*Extrait à lire*:

« Nous sommes en 1940, en
Allemagne, dans un camp de prisonniers français.
Des prêtres prisonniers demandent à Jean-Paul Sartre, prisonnier depuis
quelques mois avec eux, de rédiger une petite méditation pour la veillée de
Noël. Sartre, l'athée, accepte. Et offre à ses camarades ces quelques lignes
magnifiques.
"Vous
avez le droit d'exiger qu'on vous montre la Crèche. La voici. Voici la Vierge,
voici Joseph et voici l'Enfant Jésus. L'artiste a mis tout son amour dans ce
dessin, vous le trouverez peut-être naïf, mais écoutez. Vous n'avez qu'à fermer
les yeux pour m'entendre et je vous dirai comment je les vois au-dedans de moi.
La Vierge
est pâle et elle regarde l'enfant. Ce qu'il faudrait peindre sur son visage,
c'est un émerveillement anxieux, qui n'apparut qu'une seule fois sur une figure
humaine, car le Christ est son enfant, la chair de sa chair et le fruit de ses
entrailles. Elle l'a porté neuf mois. Elle lui donna le sein et son lait
deviendra le sang de Dieu. Elle le serre dans ses bras et elle dit : « mon
petit » !
Mais à
d'autres moments, elle demeure toute interdite et elle pense : « Dieu est là »,
et elle se sent prise d'une crainte religieuse pour ce Dieu muet, pour cet enfant,
parce que toutes les mères sont ainsi arrêtées par moment, par ce fragment de
leur chair qu'est leur enfant, et elles se sentent en exil devant cette vie
neuve qu'on a faite avec leur vie et qu'habitent les pensées étrangères.

*Consigne*: Rédigez la suite de l'extrait ci-dessus sur la méditation de Noël que Sartre écrivit en captivité, à partir de sa dernière phrase.

*Données présentées*:
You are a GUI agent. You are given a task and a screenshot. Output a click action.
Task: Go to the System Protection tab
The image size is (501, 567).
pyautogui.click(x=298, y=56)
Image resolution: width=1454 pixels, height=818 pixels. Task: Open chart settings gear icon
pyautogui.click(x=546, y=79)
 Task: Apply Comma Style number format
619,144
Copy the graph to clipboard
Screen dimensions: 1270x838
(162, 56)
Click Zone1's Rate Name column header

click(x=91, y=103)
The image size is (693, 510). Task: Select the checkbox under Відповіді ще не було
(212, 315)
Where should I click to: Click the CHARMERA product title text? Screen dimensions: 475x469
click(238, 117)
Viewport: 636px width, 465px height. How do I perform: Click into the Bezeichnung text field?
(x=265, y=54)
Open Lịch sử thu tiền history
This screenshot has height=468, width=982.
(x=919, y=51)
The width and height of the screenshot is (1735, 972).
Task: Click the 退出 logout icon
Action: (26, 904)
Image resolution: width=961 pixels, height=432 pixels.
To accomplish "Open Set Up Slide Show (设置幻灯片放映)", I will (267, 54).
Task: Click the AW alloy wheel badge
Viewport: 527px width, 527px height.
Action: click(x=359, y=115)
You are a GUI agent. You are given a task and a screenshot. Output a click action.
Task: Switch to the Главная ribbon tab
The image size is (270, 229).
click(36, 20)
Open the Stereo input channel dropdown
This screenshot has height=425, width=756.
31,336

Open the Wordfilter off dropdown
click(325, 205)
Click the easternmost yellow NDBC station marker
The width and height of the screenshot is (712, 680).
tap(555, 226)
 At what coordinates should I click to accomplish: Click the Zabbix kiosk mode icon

*Réponse*:
Mais aucun
n'a été plus cruellement et plus rapidement arraché à sa mère, car Il est Dieu
et Il dépasse de tous côtés ce qu'elle peut imaginer. Et c'est une rude épreuve
pour une mère d'avoir crainte de soi et de sa condition humaine devant son
fils. Mais je pense qu'il y a aussi d'autres moments rapides et glissants où
elle sent à la fois que le Christ est son fils, son petit à elle et qu'il est
Dieu. Elle le regarde et elle pense : « ce Dieu est mon enfant ! Cette chair
divine est ma chair, Il est fait de moi, Il a mes yeux et cette forme de
bouche, c'est la forme de la mienne. Il me ressemble, Il est Dieu et Il me
ressemble ».
Et aucune
femme n'a eu de la sorte son Dieu pour elle seule. Un Dieu tout petit qu'on
peut prendre dans ses bras et couvrir de baisers, un Dieu tout chaud qui sourit
et qui respire, un Dieu qu'on peut toucher et qui vit, et c'est dans ces moments-là
que je peindrais Marie si j'étais peintre, et j'essayerais de rendre l'air de
hardiesse tendre et de timidité avec lequel elle avance le doigt pour toucher
la douce petite peau de cet enfant Dieu dont elle sent sur les genoux le poids
tiède, et qui lui sourit. Et voilà pour Jésus et pour la Vierge Marie.
Et Joseph.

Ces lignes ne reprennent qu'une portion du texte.